### Task prompt:
Reproduce word for word the passage of the crypto market text that opens with the words containing "As it cratered, bitcoin" and closes with "to Wall Street.".

++++ Document

CRYPTO BUFFS have had a punishing week. On May 13th Tether, which issues a “stablecoin” widely used to facilitate bitcoin trading, said that just 2.9% of its $58bn-worth of coins are backed by cash reserves, feeding doubts about its dollar peg. Elon Musk, Tesla’s boss, tweeted that the electric-car maker would not after all accept payments in bitcoin, and hinted that the firm might sell some of its crypto stash. Then on May 18th China warned financial firms against servicing cryptocurrencies. The price of bitcoin tumbled to $30,000, half its record high in April, before stabilising at around $38,000.

As it cratered, bitcoin dragged most other cryptocurrencies with it. Several big crypto exchanges, including Coinbase, experienced lengthy outages. Investors unable to liquidate positions felt trapped; those willing to “buy the dip” felt cheated. The latest swing might raise doubts about whether crypto markets are liquid or even reliable enough to welcome institutional investors en masse. That is why it is worth looking to Wall Street.

America’s big banks have been venturing into cryptoland. In March Morgan Stanley became the first to offer wealthy customers access to bitcoin funds. This month Goldman Sachs revived the crypto desk it had mothballed in 2017; Citigroup said it may offer crypto services. BNY Mellon and State Street are vying to administer bitcoin exchange-traded funds (ETFs), currently under regulatory review in America. JPMorgan Chase, once adamant that it would steer clear unless cryptocurrencies began to be regulated, has hinted that it might start trading operations if the market expands.

++++++++
++++ Listed records

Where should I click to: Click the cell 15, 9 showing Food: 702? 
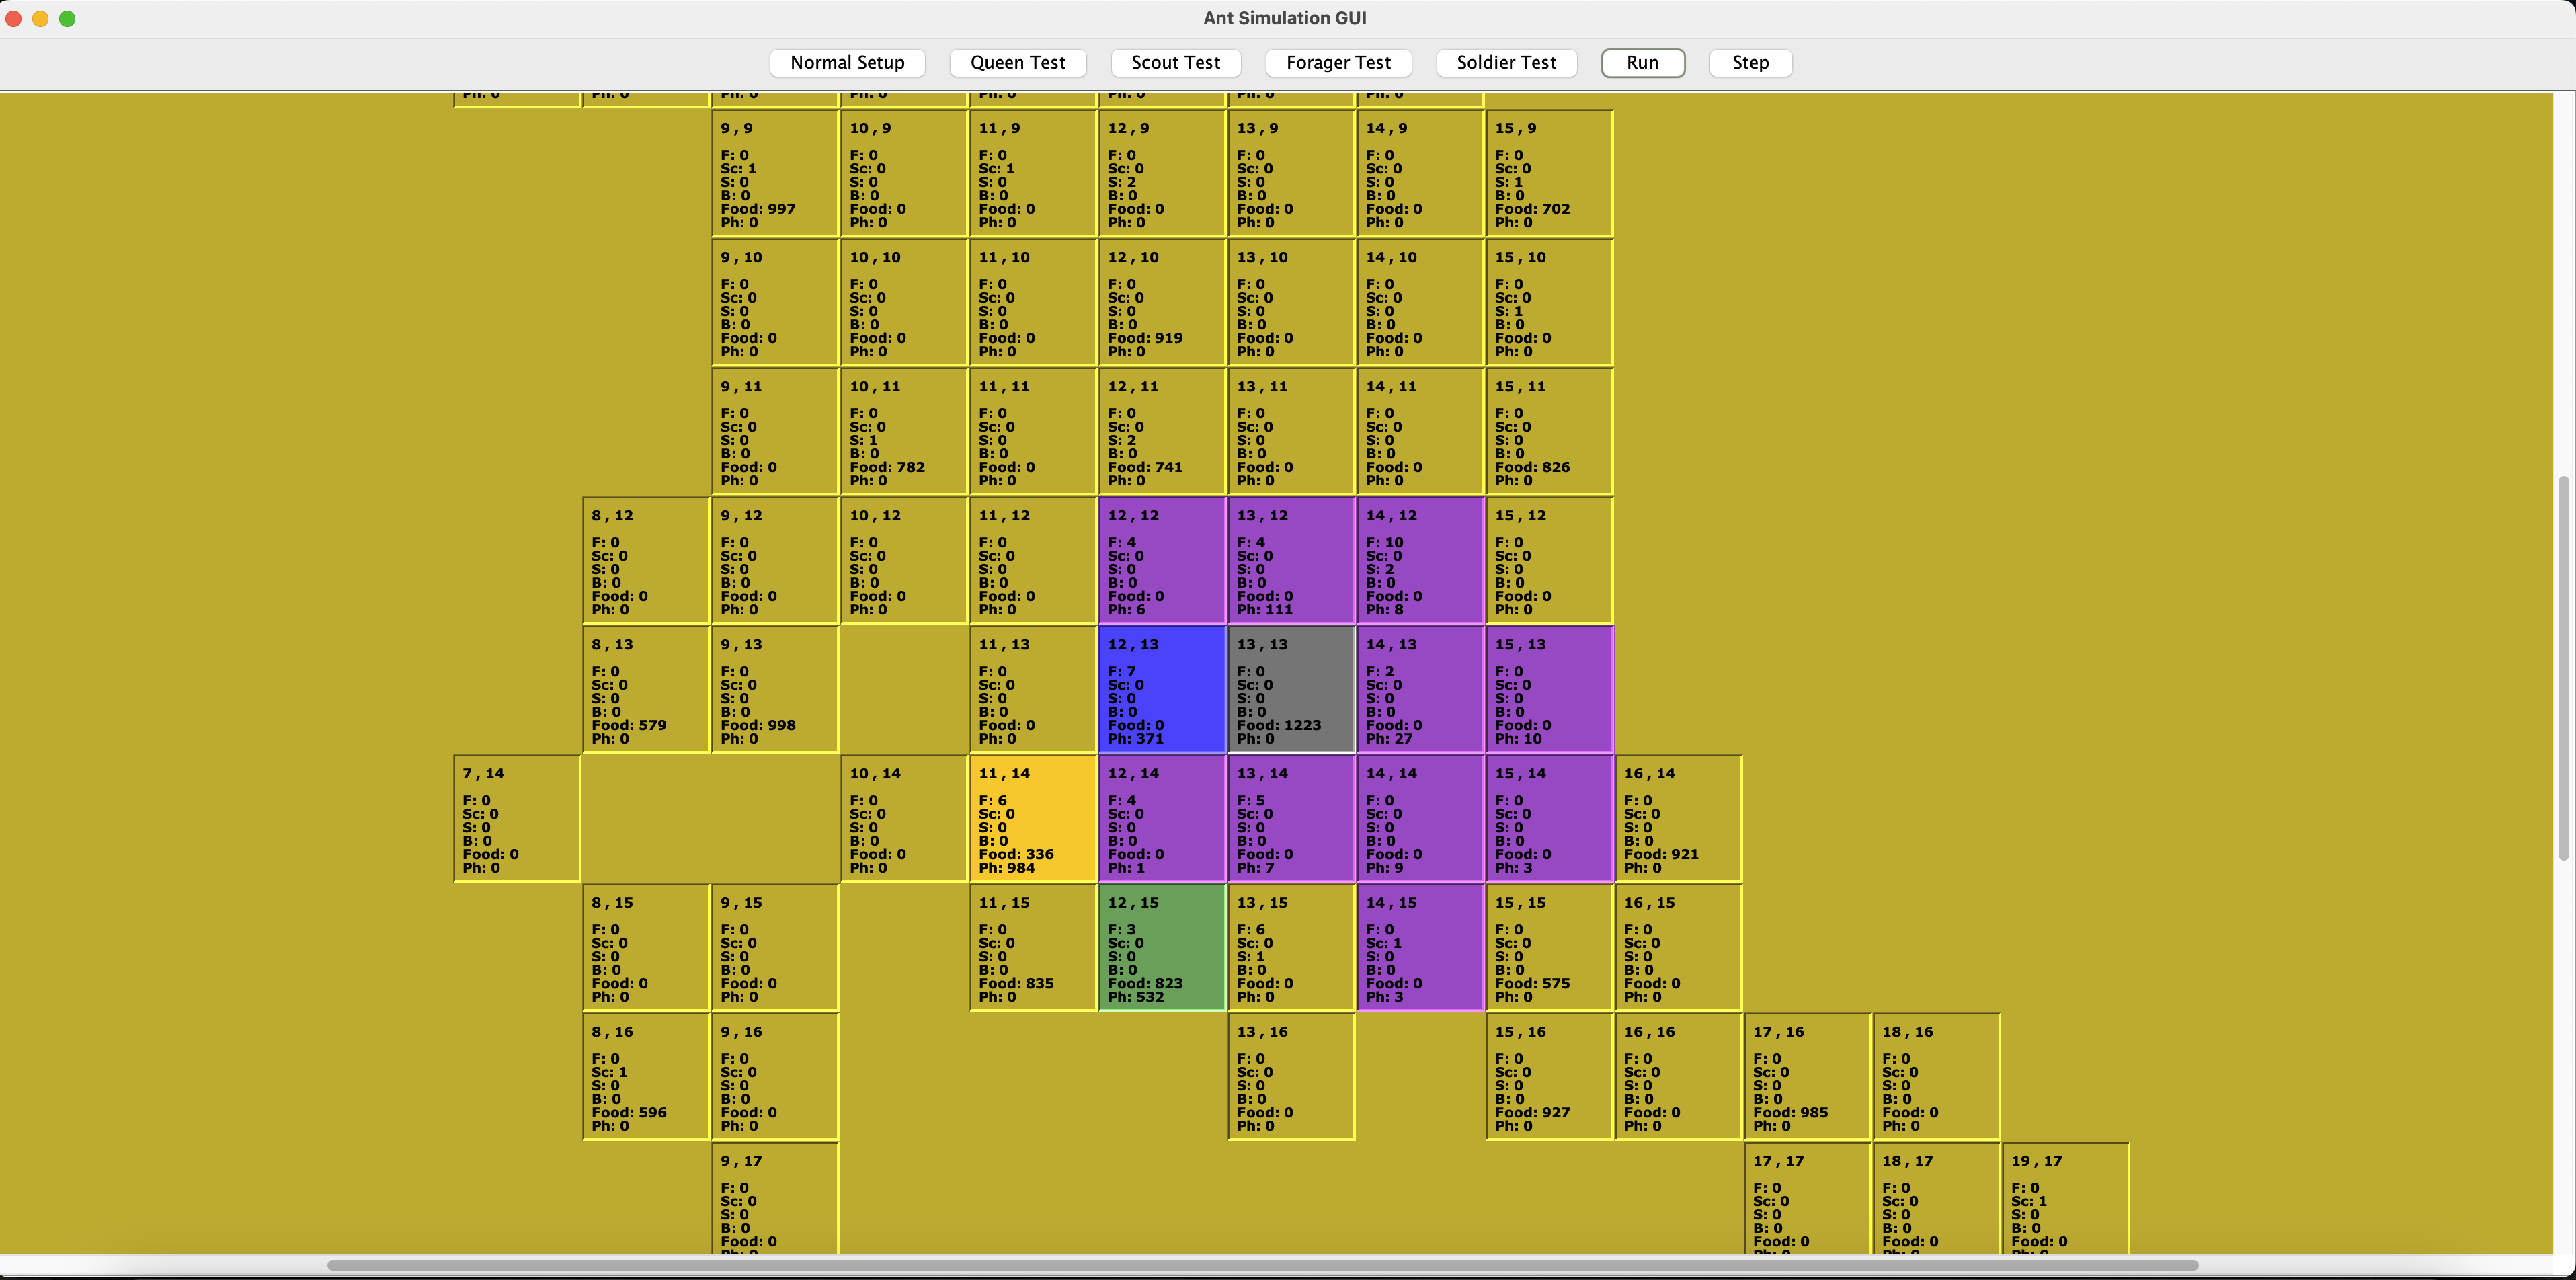[1549, 172]
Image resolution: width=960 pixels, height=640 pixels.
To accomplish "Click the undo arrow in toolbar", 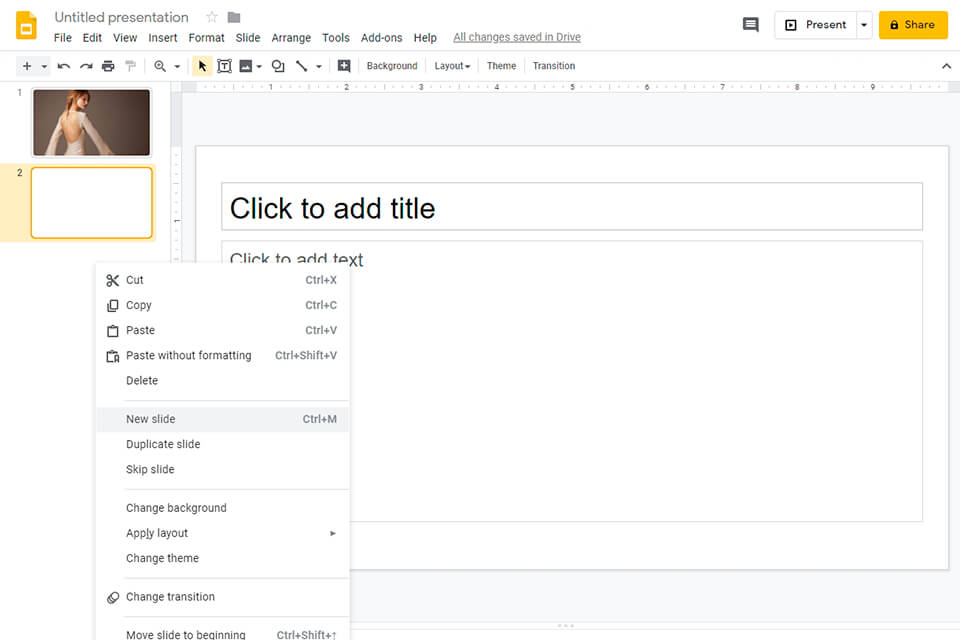I will [x=64, y=66].

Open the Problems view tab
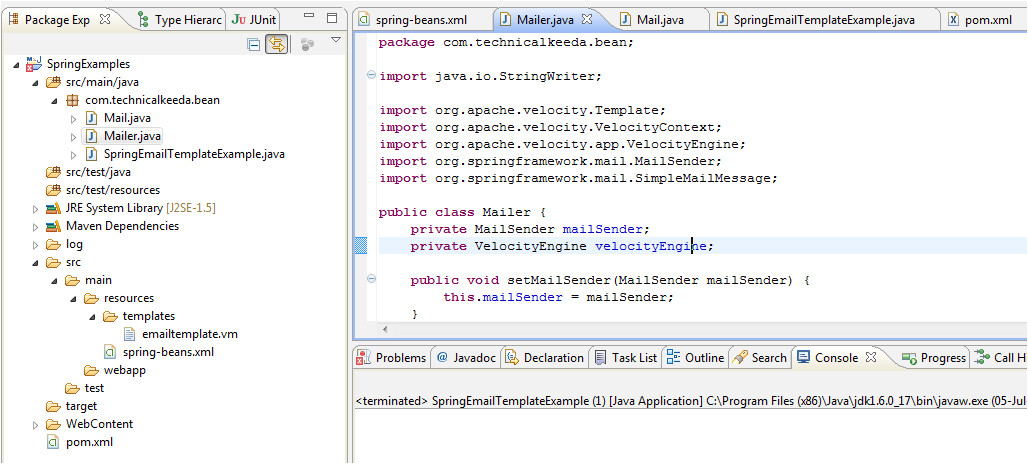coord(391,358)
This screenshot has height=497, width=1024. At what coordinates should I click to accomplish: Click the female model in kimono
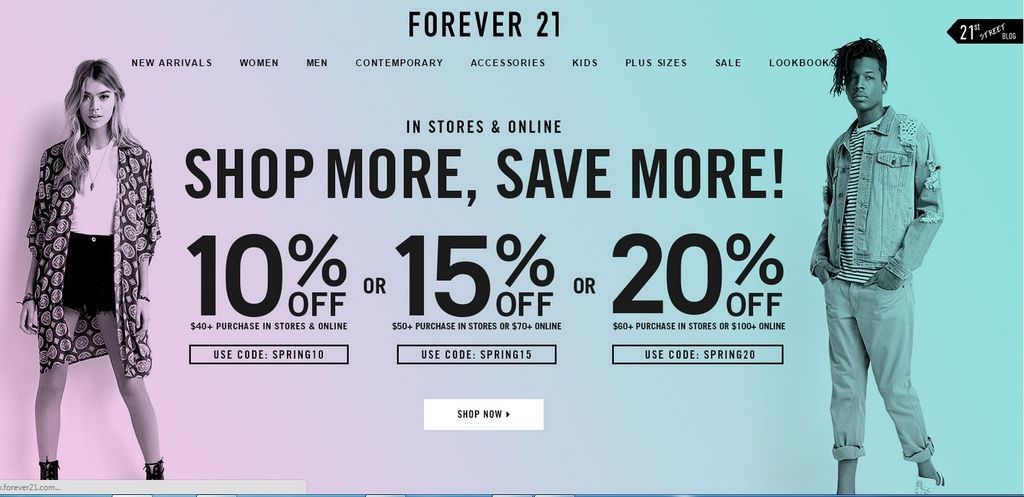click(x=89, y=268)
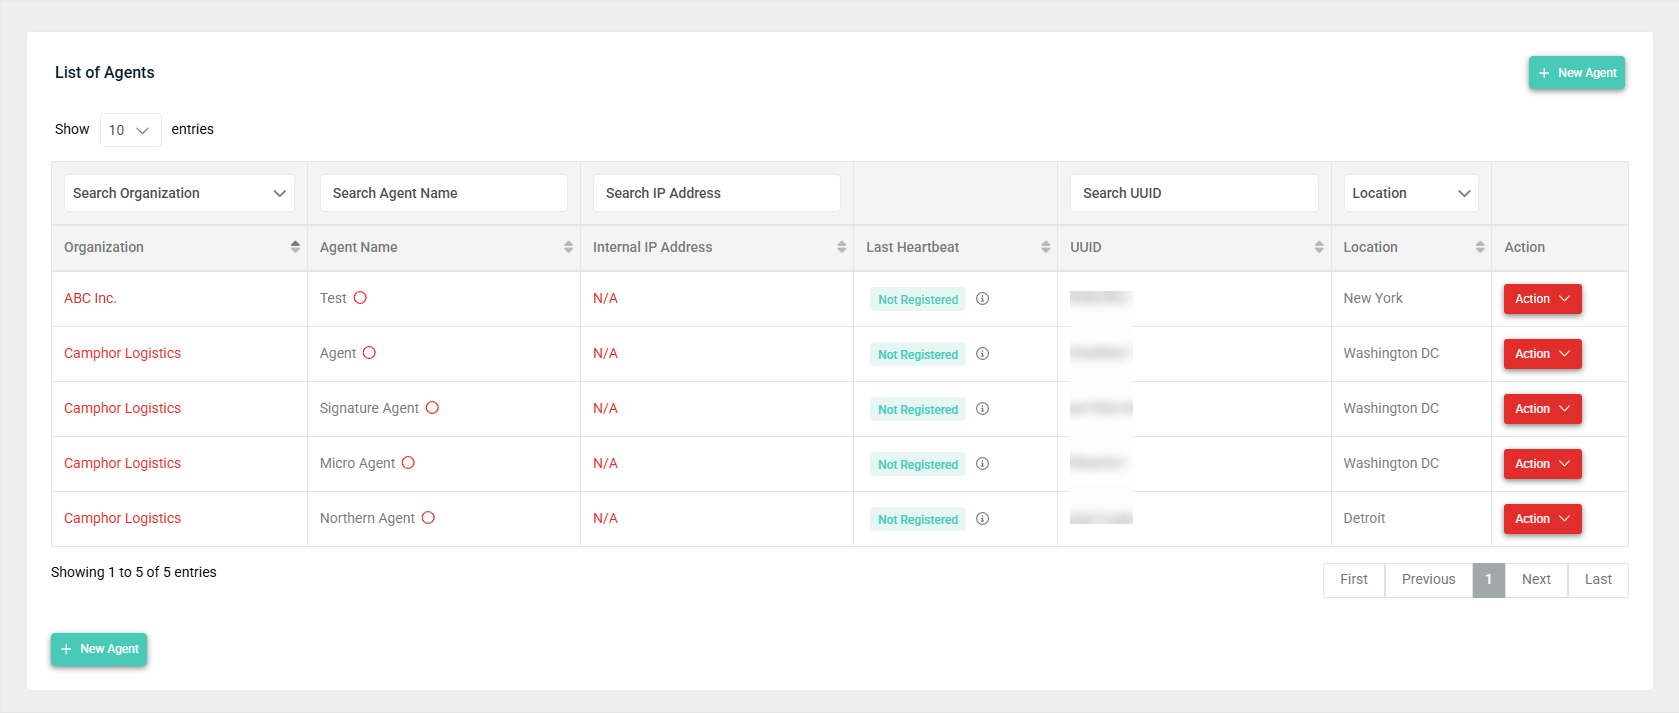Focus the Search Agent Name field
Image resolution: width=1679 pixels, height=713 pixels.
(x=443, y=193)
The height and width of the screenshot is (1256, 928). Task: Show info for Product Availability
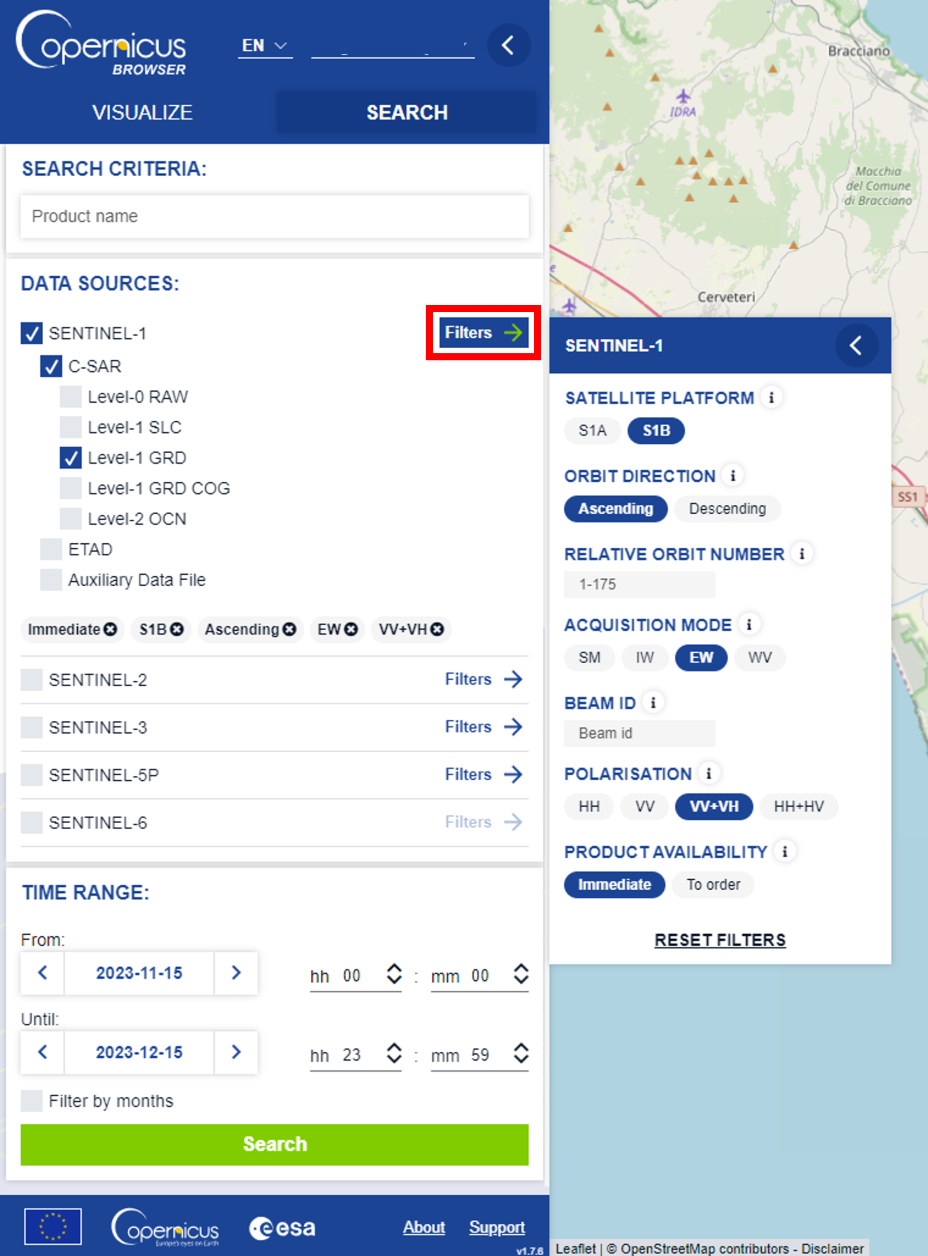pos(785,852)
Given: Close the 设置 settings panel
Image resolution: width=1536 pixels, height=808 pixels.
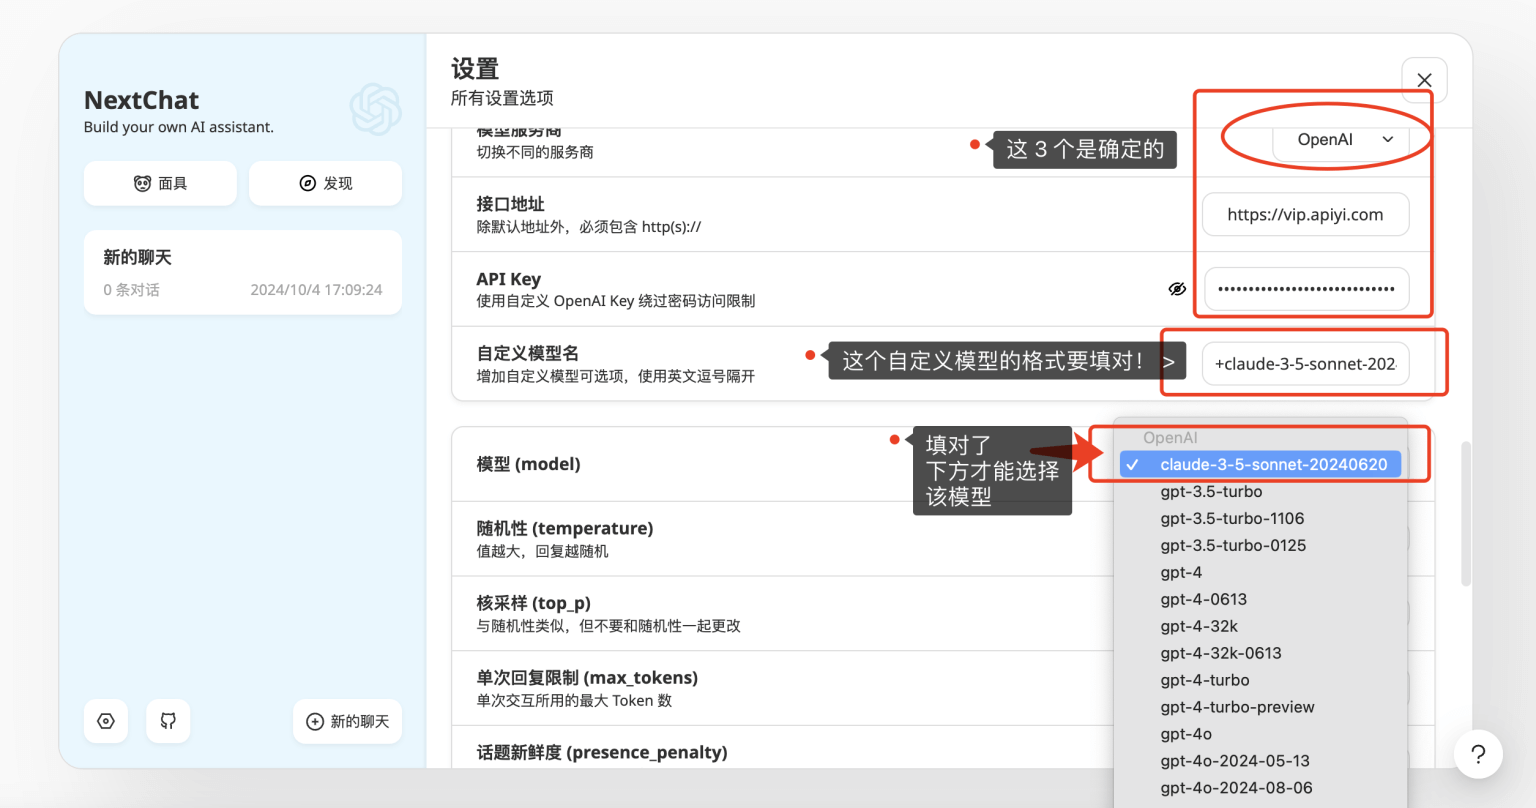Looking at the screenshot, I should pos(1424,80).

++++++++

### Answer in full:
As it cratered, bitcoin dragged most other cryptocurrencies with it. Several big crypto exchanges, including Coinbase, experienced lengthy outages. Investors unable to liquidate positions felt trapped; those willing to “buy the dip” felt cheated. The latest swing might raise doubts about whether crypto markets are liquid or even reliable enough to welcome institutional investors en masse. That is why it is worth looking to Wall Street.